$\det (A+B)=\det (A-B)$, prove that $B^{-1}$ exists iff $b_{11}\neq b_{21}$

Question

Let $A=\begin{pmatrix} 0 & 1 & 2 \\ 0 & 1 & 2 \\ 0 & 2 & 3 \end{pmatrix}\in \mathbb{R}^{3\times 3}$ and let $B=\left [b_{ij}\right ]\in \mathbb{R}^{3\times 3}$ such that $\det \left (A+B\right )=\det \left (A-B\right )$. Prove that $B$ is invertible if and only if $b_{11}\neq b_{21}$.

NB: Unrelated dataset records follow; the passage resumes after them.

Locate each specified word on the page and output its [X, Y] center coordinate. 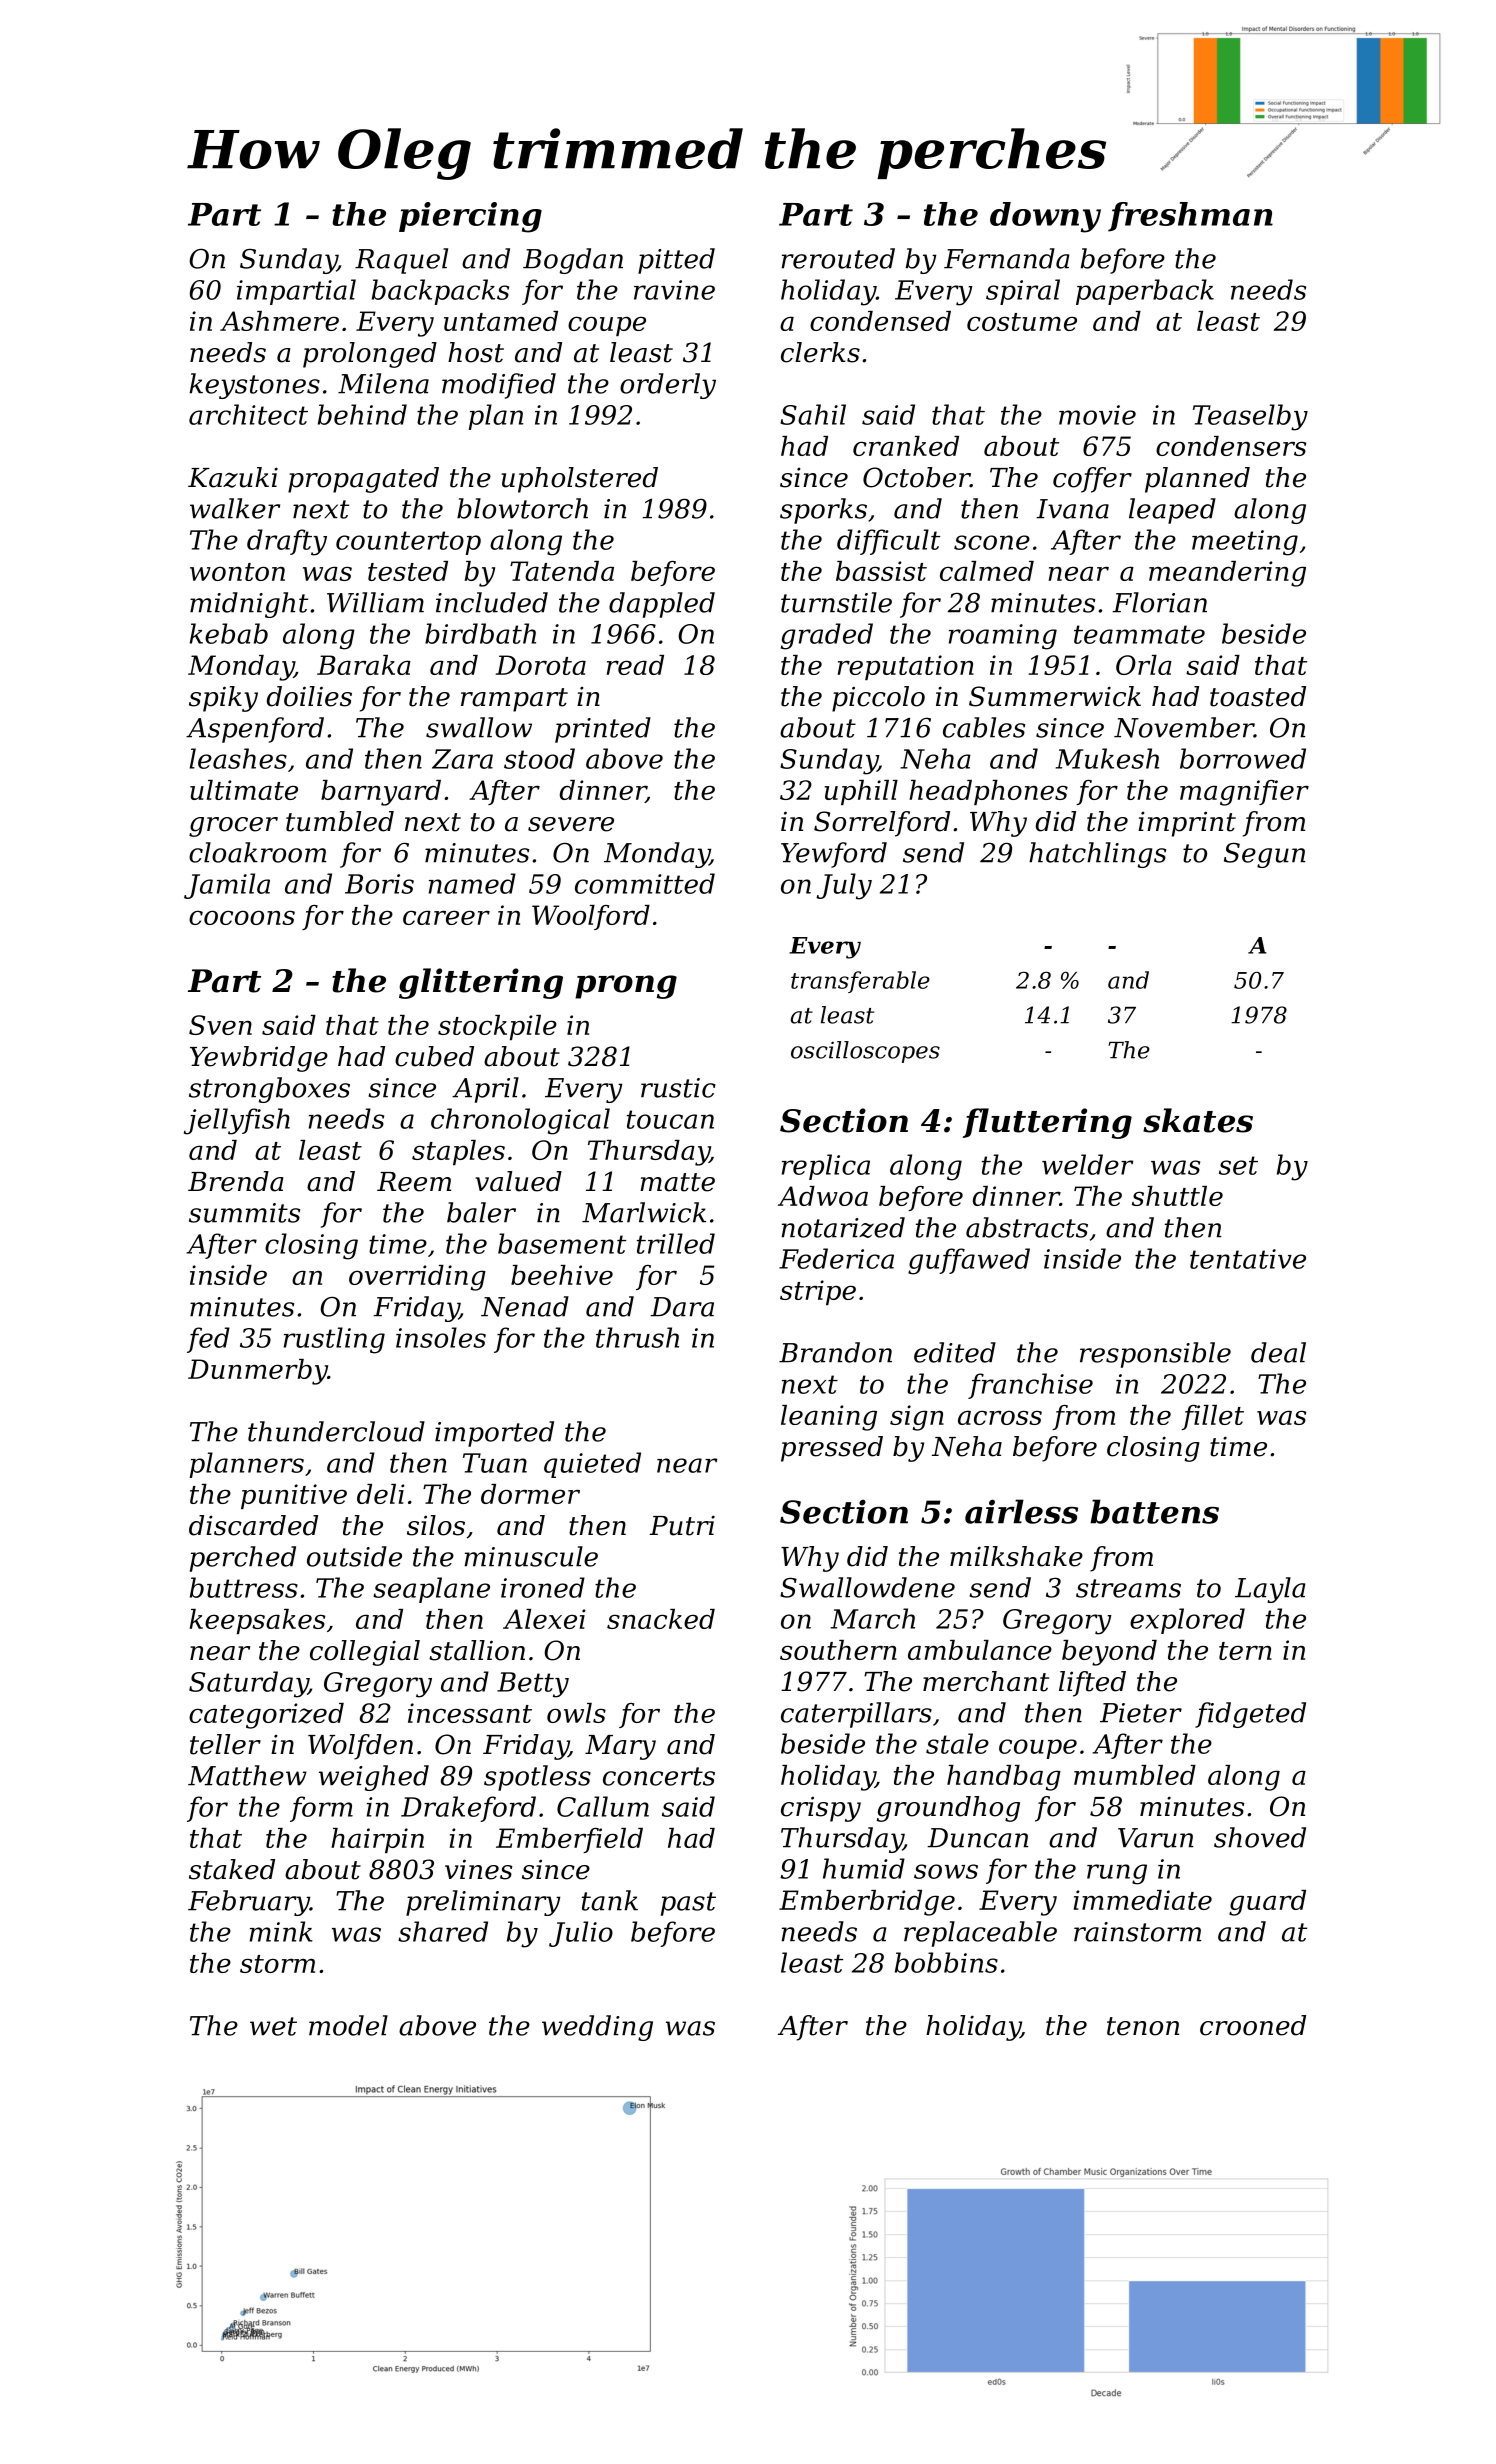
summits [244, 1213]
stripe [818, 1292]
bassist [881, 571]
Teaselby [1250, 417]
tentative [1248, 1259]
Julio [581, 1934]
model [348, 2025]
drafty [287, 542]
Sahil [813, 414]
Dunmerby [258, 1372]
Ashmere [279, 321]
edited [955, 1352]
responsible [1155, 1355]
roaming [1003, 637]
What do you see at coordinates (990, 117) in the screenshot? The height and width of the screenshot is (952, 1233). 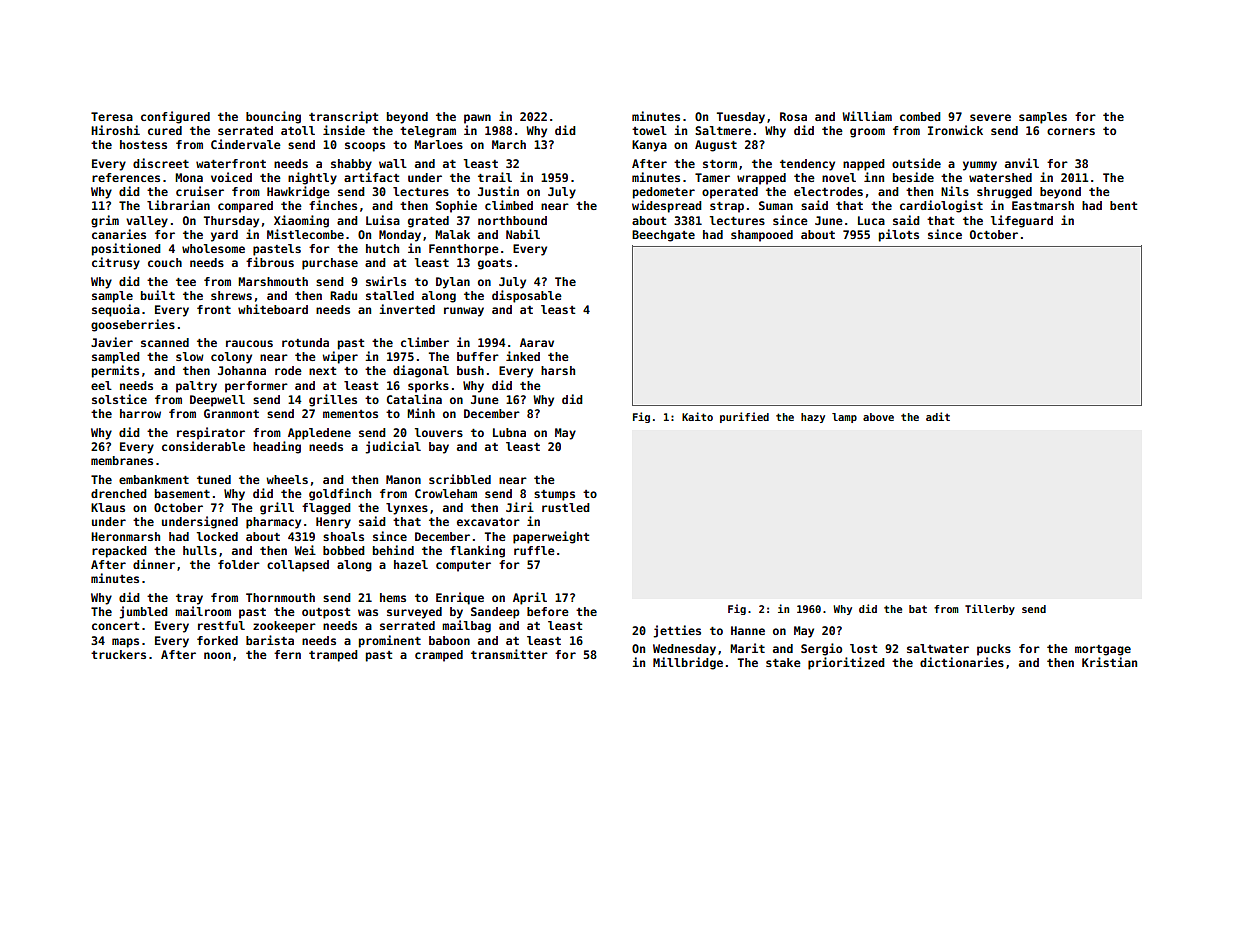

After simplifying by using properties of the determinant, the condition $\det \left (A+B\right )=\det \left (A-B\right )$ becomes $\det \begin{pmatrix} b_{11} & b_{12} & 2 \\ b_{21} & b_{22} & 2 \\ b_{31} & b_{23} & 3 \end{pmatrix}=-\det \begin{pmatrix} b_{11} & 1 & b_{13} \\ b_{21} & 1 & b_{23} \\ b_{31} & 2 & b_{33} \end{pmatrix}$, providing that I did not commit any mistake. This does not seem concluding and I don't think it's the right approach to the solution. Any help?

Answer 1

$$det(A+B) = det(B) + det \begin{pmatrix} b_{11} & 1 & b_{13}\\ b_{21} & 1 & b_{23}\\ b_{31} & 1 & b_{33} \end{pmatrix} + det \begin{pmatrix} b_{11} & b_{12} & 2\\ b_{21} & b_{22} & 2\\ b_{31} & b_{32} & 3 \end{pmatrix} + det \begin{pmatrix} b_{11} & 1 & 2\\ b_{21} & 1 & 2\\ b_{31} & 2 & 3 \end{pmatrix} $$ $$det(A-B) = -det(B) + det \begin{pmatrix} b_{11} & 1 & b_{13}\\ b_{21} & 1 & b_{23}\\ b_{31} & 1 & b_{33} \end{pmatrix} + det \begin{pmatrix} b_{11} & b_{12} & 2\\ b_{21} & b_{22} & 2\\ b_{31} & b_{32} & 3 \end{pmatrix} - det \begin{pmatrix} b_{11} & 1 & 2\\ b_{21} & 1 & 2\\ b_{31} & 2 & 3 \end{pmatrix} $$ so you get $$ det(B) = -det \begin{pmatrix} b_{11} & 1 & 2\\ b_{21} & 1 & 2\\ b_{31} & 2 & 3 \end{pmatrix} = b_{11} - b_{21} $$ and it is zero if and only if $b_{11}=b_{21}$.